## Problem
Reproduce the data below word for word, from its first line through the line that contains "I will pos(542,316).", including that line.

## Excerpted data

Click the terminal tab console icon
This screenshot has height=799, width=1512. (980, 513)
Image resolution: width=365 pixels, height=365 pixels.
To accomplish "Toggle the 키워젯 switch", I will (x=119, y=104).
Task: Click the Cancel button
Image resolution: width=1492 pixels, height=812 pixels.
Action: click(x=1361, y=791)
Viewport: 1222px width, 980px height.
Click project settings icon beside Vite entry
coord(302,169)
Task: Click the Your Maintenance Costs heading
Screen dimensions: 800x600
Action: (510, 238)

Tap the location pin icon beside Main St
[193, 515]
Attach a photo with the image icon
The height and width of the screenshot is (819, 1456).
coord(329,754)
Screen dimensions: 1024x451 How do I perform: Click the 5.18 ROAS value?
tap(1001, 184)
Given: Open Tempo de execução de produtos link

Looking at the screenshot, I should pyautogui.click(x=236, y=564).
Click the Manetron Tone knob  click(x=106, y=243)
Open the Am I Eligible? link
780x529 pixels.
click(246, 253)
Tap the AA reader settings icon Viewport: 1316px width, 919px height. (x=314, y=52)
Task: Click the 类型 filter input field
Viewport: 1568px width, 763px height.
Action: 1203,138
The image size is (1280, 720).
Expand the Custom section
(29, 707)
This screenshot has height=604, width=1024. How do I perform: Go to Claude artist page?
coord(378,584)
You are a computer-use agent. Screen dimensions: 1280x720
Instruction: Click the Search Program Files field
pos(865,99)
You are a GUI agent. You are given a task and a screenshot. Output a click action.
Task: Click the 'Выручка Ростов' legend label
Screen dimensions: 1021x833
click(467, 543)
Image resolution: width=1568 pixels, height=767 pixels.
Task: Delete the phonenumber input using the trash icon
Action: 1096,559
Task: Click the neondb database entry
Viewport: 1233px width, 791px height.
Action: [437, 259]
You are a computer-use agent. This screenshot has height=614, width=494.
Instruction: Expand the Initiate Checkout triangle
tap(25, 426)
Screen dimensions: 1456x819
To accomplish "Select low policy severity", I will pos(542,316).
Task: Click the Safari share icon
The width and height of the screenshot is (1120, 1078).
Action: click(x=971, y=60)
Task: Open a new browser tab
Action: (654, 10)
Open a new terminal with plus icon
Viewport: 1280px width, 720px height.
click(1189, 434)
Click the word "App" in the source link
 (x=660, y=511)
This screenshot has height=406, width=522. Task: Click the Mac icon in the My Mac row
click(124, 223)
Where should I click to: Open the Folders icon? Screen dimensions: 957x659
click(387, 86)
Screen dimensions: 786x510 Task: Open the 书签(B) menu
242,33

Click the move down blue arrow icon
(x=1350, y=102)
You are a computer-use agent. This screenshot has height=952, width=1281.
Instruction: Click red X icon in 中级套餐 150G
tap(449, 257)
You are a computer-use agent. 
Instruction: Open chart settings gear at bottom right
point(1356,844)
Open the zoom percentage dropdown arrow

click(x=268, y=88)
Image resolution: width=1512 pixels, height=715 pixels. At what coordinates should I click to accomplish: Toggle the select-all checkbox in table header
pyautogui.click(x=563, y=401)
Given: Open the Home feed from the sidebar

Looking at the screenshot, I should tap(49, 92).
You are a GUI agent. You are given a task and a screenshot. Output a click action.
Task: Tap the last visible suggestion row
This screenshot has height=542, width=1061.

## Exercise output
Click the terminal tab console icon
This screenshot has height=799, width=1512. (980, 513)
Image resolution: width=365 pixels, height=365 pixels.
To accomplish "Toggle the 키워젯 switch", I will (x=119, y=104).
Task: Click the Cancel button
Image resolution: width=1492 pixels, height=812 pixels.
Action: click(x=1361, y=791)
Viewport: 1222px width, 980px height.
Click project settings icon beside Vite entry
coord(302,169)
Task: Click the Your Maintenance Costs heading
Screen dimensions: 800x600
Action: (510, 238)

Tap the location pin icon beside Main St
[193, 515]
Attach a photo with the image icon
The height and width of the screenshot is (819, 1456).
coord(329,754)
Screen dimensions: 1024x451 How do I perform: Click the 5.18 ROAS value?
tap(1001, 184)
Given: Open Tempo de execução de produtos link

Looking at the screenshot, I should pyautogui.click(x=236, y=564).
Click the Manetron Tone knob  click(x=106, y=243)
Open the Am I Eligible? link
780x529 pixels.
click(246, 253)
Tap the AA reader settings icon Viewport: 1316px width, 919px height. (x=314, y=52)
Task: Click the 类型 filter input field
Viewport: 1568px width, 763px height.
Action: 1203,138
The image size is (1280, 720).
Expand the Custom section
(29, 707)
This screenshot has height=604, width=1024. How do I perform: Go to Claude artist page?
coord(378,584)
You are a computer-use agent. Screen dimensions: 1280x720
Instruction: Click the Search Program Files field
pos(865,99)
You are a GUI agent. You are given a task and a screenshot. Output a click action.
Task: Click the 'Выручка Ростов' legend label
Screen dimensions: 1021x833
click(467, 543)
Image resolution: width=1568 pixels, height=767 pixels.
Task: Delete the phonenumber input using the trash icon
Action: 1096,559
Task: Click the neondb database entry
Viewport: 1233px width, 791px height.
Action: [437, 259]
You are a computer-use agent. This screenshot has height=614, width=494.
Instruction: Expand the Initiate Checkout triangle
tap(25, 426)
Screen dimensions: 1456x819
To accomplish "Select low policy severity", I will pos(542,316).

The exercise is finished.